The biggest mistake is jumping straight into a full gate-to-gate airliner flight in bad weather. Keep the first sessions short and controlled. Learn one skill at a time.
- Start light and simple. Pick the default 737-800, use daytime and clear weather, and choose a medium-length runway. Avoid strong wind until your basic handling is steady.
- Practise take-offs and circuits. Do not worry about airways or airliner procedures yet. Focus on clean rotation, stable climb, flap retraction on schedule, and trimmed hand-flying.
- Learn speed control. In FSX airliners, beginners often fly too fast on approach. Practise descending, slowing early, and configuring in stages so the aircraft is stable by final.
- Use the autopilot for basic tasks. Learn heading mode, altitude hold, vertical speed and approach mode one by one. The goal is to understand what the aircraft is doing, not to press every button and hope.
- Fly short ILS approaches. Set up simple flights that let you intercept the localiser and glideslope without rushing. That is where the 737 starts to feel manageable and rewarding.

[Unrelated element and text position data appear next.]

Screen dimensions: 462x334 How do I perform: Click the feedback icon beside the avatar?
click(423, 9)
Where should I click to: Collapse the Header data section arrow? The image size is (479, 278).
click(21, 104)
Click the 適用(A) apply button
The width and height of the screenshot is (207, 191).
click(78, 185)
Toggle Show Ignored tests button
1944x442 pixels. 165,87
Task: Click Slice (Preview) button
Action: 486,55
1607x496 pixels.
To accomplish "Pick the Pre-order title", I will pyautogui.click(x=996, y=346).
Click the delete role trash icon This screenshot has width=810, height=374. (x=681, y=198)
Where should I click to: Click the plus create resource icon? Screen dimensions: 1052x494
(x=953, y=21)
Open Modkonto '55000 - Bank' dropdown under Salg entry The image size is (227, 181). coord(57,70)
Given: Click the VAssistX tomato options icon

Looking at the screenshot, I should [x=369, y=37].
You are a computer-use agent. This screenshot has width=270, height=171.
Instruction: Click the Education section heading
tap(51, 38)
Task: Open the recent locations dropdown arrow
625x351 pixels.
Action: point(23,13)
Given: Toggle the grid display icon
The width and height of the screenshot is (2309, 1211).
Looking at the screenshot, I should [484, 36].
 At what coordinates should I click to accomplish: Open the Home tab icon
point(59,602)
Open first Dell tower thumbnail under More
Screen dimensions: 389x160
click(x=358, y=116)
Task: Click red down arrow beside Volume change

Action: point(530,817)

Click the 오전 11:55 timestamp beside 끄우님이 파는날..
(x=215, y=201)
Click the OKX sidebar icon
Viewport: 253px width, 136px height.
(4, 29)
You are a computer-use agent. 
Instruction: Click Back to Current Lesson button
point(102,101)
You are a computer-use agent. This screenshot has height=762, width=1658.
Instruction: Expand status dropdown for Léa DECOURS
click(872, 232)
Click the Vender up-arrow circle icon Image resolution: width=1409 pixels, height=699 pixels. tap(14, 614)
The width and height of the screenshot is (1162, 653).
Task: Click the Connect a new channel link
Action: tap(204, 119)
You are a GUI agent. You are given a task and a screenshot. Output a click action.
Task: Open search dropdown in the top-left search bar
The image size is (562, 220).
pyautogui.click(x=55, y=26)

- Graduate to short routes. Once you can depart, cruise briefly and land without getting behind the aircraft, start flying proper short sectors between nearby airports.
What makes an airliner beginner-friendly in FSX?
People often think the answer is “the smallest jet” or “the one with the least buttons”. That is only part of it. A good beginner airliner in FSX should also:
- Handle predictably during take-off and landing
- Slow down without needing perfect planning
- Have straightforward autopilot logic
- Not overload the simulator or your PC
- Let you recover from small mistakes
The default 737 checks those boxes better than the others built into FSX.
A sensible progression after the 737
Once the 737 feels easy, move up in stages rather than leaping straight to the most complex cockpit you can find.
- Master the 737-800 with hand-flown departures, standard descents and ILS arrivals.
- Try the A321 if you want to compare Boeing and Airbus-style layouts in FSX.
- Move to the 747-400 when you are comfortable with heavier, faster aircraft and earlier descent planning.
- Add complexity later with more advanced airliners once your flying skills are ahead of your systems workload.
Our bottom line
If you want one clean answer, it is the default Boeing 737-800. It is the best beginner airliner in FSX because it is easy enough to learn, realistic enough to build proper habits, and capable enough to carry you from basic jet handling to proper instrument approaches. Start there, get comfortable, and then branch out.